ポリアミン生合成アミノプロピルトランスフェラーゼを介した触媒反応を測定する蛍光ベースのアッセイ法 A fluorescence-based assay for measuring polyamine biosynthesis aminopropyl transferase–mediated catalysis
Pallavi Singh ∙ Jae-Yeon Choi ∙ Weiwei Wang ∙ … ∙ Sovitj Pou, ∙ Aaron Nilsen ∙ Choukri Ben Mamoun
Journal of Biological Chemistry Published:September 27, 2024
DOI:https://doi.org/10.1016/j.jbc.2024.107832
Abstract
Polyamines are polycationic molecules that are crucial in a wide array of cellular functions. Their biosynthesis is mediated by aminopropyl transferases (APTs), which are promising targets for antimicrobial, antineoplastic, and antineurodegenerative therapies. A major limitation in studying APT enzymes, however, is the lack of high-throughput assays to measure their activity. We have developed the first fluorescence-based assay, diacetyl benzene (DAB)-APT, for the measurement of APT activity using 1,2-DAB, which forms fluorescent conjugates with putrescine, spermidine, and spermine, with fluorescence intensity increasing with the carbon chain length.

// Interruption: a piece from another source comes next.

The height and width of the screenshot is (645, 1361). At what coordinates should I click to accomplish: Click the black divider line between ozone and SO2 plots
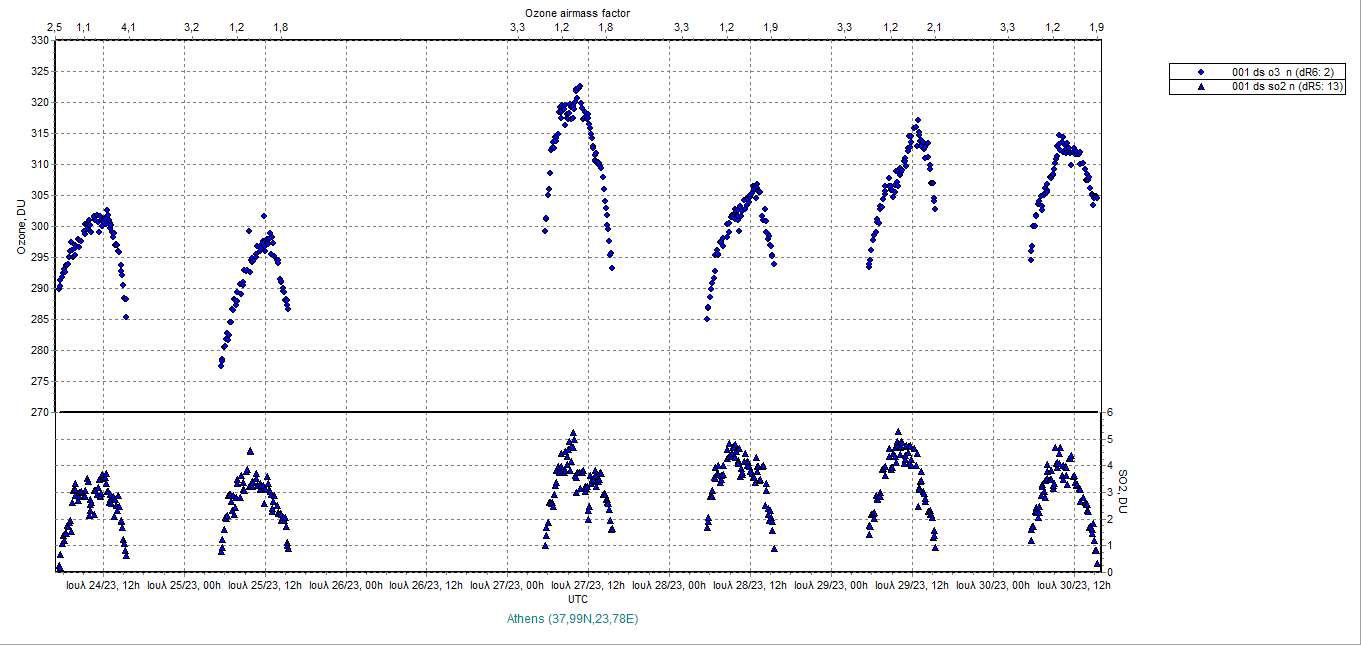(x=578, y=412)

The assay has been validated using APT enzymes from Saccharomyces cerevisiae and Plasmodium falciparum, and the data further validated by mass spectrometry and TLC. Using mass spectrometry analysis, the structures of the fluorescent putrescine, spermidine, and spermine 1,2-DAB adducts were determined to be substituted 1,3-dimethyl isoindoles. The DAB-APT assay is optimized for high-throughput screening, facilitating the evaluation of large chemical libraries. Given the critical roles of APTs in infectious diseases, oncology, and neurobiology, the DAB-APT assay offers a powerful tool with broad applicability, poised to drive advancements in research and drug discovery.